───── INPUT ─────

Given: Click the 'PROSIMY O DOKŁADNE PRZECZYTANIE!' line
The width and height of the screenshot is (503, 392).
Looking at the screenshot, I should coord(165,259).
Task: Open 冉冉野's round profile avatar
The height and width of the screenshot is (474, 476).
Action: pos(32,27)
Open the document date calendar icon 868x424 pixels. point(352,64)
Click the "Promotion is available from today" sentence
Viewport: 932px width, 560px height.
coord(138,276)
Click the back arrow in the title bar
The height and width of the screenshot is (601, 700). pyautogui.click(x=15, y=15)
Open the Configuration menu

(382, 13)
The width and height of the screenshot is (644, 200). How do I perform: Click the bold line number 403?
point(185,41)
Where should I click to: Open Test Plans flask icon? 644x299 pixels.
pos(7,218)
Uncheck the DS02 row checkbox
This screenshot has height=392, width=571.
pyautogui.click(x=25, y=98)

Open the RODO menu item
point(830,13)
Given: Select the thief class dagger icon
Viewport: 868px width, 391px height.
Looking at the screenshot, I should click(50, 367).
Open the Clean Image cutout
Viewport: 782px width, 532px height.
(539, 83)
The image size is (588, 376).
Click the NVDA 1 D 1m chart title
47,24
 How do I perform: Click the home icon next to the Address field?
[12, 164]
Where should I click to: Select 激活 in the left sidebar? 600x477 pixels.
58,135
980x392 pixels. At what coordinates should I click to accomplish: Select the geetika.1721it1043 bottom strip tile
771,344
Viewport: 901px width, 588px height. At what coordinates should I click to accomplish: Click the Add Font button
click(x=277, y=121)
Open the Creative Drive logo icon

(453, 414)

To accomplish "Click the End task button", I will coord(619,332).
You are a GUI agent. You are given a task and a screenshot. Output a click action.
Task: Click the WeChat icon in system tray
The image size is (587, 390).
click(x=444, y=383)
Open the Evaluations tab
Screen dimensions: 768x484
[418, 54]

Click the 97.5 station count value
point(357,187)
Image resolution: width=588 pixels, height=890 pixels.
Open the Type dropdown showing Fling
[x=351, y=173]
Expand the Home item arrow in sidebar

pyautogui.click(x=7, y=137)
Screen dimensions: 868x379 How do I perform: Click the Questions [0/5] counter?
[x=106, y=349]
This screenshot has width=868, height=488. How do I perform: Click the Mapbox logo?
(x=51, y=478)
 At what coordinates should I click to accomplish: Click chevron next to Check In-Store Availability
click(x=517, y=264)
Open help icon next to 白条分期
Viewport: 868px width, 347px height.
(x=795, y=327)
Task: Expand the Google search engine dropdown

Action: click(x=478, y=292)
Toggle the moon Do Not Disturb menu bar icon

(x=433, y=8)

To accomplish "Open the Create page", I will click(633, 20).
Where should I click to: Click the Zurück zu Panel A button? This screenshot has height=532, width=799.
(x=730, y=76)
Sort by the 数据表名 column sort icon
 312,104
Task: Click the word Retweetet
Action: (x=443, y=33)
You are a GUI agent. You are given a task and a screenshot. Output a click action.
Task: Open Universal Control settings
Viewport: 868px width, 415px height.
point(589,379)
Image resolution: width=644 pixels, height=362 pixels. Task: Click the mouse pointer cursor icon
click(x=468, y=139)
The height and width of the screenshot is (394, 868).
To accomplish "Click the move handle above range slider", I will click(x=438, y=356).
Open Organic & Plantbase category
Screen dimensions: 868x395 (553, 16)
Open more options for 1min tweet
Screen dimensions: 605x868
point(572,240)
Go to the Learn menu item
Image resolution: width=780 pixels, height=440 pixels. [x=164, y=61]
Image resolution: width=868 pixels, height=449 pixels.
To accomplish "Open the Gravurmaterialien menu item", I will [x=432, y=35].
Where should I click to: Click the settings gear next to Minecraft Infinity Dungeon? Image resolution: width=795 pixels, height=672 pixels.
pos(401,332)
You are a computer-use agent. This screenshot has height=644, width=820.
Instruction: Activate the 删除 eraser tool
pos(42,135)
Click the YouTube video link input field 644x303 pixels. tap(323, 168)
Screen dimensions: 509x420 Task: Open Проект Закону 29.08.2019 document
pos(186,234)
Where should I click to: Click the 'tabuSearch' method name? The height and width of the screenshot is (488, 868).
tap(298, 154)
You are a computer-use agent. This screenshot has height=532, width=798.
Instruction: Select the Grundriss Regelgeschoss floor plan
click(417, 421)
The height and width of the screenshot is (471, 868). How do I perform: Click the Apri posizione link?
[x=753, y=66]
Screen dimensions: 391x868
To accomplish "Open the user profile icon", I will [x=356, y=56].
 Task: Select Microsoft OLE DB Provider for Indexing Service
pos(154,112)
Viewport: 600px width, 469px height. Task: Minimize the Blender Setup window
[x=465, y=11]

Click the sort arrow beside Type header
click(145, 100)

─────

WORK ORDER. Your task is to reproduce the full listing exactly.

ANSWER.
Given: Click the 'PROSIMY O DOKŁADNE PRZECZYTANIE!' line
The width and height of the screenshot is (503, 392).
Looking at the screenshot, I should coord(165,259).
Task: Open 冉冉野's round profile avatar
The height and width of the screenshot is (474, 476).
Action: pos(32,27)
Open the document date calendar icon 868x424 pixels. point(352,64)
Click the "Promotion is available from today" sentence
Viewport: 932px width, 560px height.
coord(138,276)
Click the back arrow in the title bar
The height and width of the screenshot is (601, 700). pyautogui.click(x=15, y=15)
Open the Configuration menu

(382, 13)
The width and height of the screenshot is (644, 200). How do I perform: Click the bold line number 403?
point(185,41)
Where should I click to: Open Test Plans flask icon? 644x299 pixels.
pos(7,218)
Uncheck the DS02 row checkbox
This screenshot has height=392, width=571.
pyautogui.click(x=25, y=98)

Open the RODO menu item
point(830,13)
Given: Select the thief class dagger icon
Viewport: 868px width, 391px height.
Looking at the screenshot, I should click(50, 367).
Open the Clean Image cutout
Viewport: 782px width, 532px height.
(539, 83)
The image size is (588, 376).
Click the NVDA 1 D 1m chart title
47,24
 How do I perform: Click the home icon next to the Address field?
[12, 164]
Where should I click to: Select 激活 in the left sidebar? 600x477 pixels.
58,135
980x392 pixels. At what coordinates should I click to accomplish: Select the geetika.1721it1043 bottom strip tile
771,344
Viewport: 901px width, 588px height. At what coordinates should I click to accomplish: Click the Add Font button
click(x=277, y=121)
Open the Creative Drive logo icon

(453, 414)

To accomplish "Click the End task button", I will coord(619,332).
You are a GUI agent. You are given a task and a screenshot. Output a click action.
Task: Click the WeChat icon in system tray
The image size is (587, 390).
click(x=444, y=383)
Open the Evaluations tab
Screen dimensions: 768x484
[418, 54]

Click the 97.5 station count value
point(357,187)
Image resolution: width=588 pixels, height=890 pixels.
Open the Type dropdown showing Fling
[x=351, y=173]
Expand the Home item arrow in sidebar

pyautogui.click(x=7, y=137)
Screen dimensions: 868x379 How do I perform: Click the Questions [0/5] counter?
[x=106, y=349]
This screenshot has width=868, height=488. How do I perform: Click the Mapbox logo?
(x=51, y=478)
 At what coordinates should I click to accomplish: Click chevron next to Check In-Store Availability
click(x=517, y=264)
Open help icon next to 白条分期
Viewport: 868px width, 347px height.
(x=795, y=327)
Task: Expand the Google search engine dropdown

Action: click(x=478, y=292)
Toggle the moon Do Not Disturb menu bar icon

(x=433, y=8)

To accomplish "Open the Create page", I will click(633, 20).
Where should I click to: Click the Zurück zu Panel A button? This screenshot has height=532, width=799.
(x=730, y=76)
Sort by the 数据表名 column sort icon
 312,104
Task: Click the word Retweetet
Action: (x=443, y=33)
You are a GUI agent. You are given a task and a screenshot. Output a click action.
Task: Open Universal Control settings
Viewport: 868px width, 415px height.
point(589,379)
Image resolution: width=644 pixels, height=362 pixels. Task: Click the mouse pointer cursor icon
click(x=468, y=139)
The height and width of the screenshot is (394, 868).
To accomplish "Click the move handle above range slider", I will click(x=438, y=356).
Open Organic & Plantbase category
Screen dimensions: 868x395 (553, 16)
Open more options for 1min tweet
Screen dimensions: 605x868
point(572,240)
Go to the Learn menu item
Image resolution: width=780 pixels, height=440 pixels. [x=164, y=61]
Image resolution: width=868 pixels, height=449 pixels.
To accomplish "Open the Gravurmaterialien menu item", I will [x=432, y=35].
Where should I click to: Click the settings gear next to Minecraft Infinity Dungeon? Image resolution: width=795 pixels, height=672 pixels.
pos(401,332)
You are a computer-use agent. This screenshot has height=644, width=820.
Instruction: Activate the 删除 eraser tool
pos(42,135)
Click the YouTube video link input field 644x303 pixels. tap(323, 168)
Screen dimensions: 509x420 Task: Open Проект Закону 29.08.2019 document
pos(186,234)
Where should I click to: Click the 'tabuSearch' method name? The height and width of the screenshot is (488, 868).
tap(298, 154)
You are a computer-use agent. This screenshot has height=532, width=798.
Instruction: Select the Grundriss Regelgeschoss floor plan
click(417, 421)
The height and width of the screenshot is (471, 868). How do I perform: Click the Apri posizione link?
[x=753, y=66]
Screen dimensions: 391x868
To accomplish "Open the user profile icon", I will [x=356, y=56].
 Task: Select Microsoft OLE DB Provider for Indexing Service
pos(154,112)
Viewport: 600px width, 469px height. Task: Minimize the Blender Setup window
[x=465, y=11]

Click the sort arrow beside Type header
click(145, 100)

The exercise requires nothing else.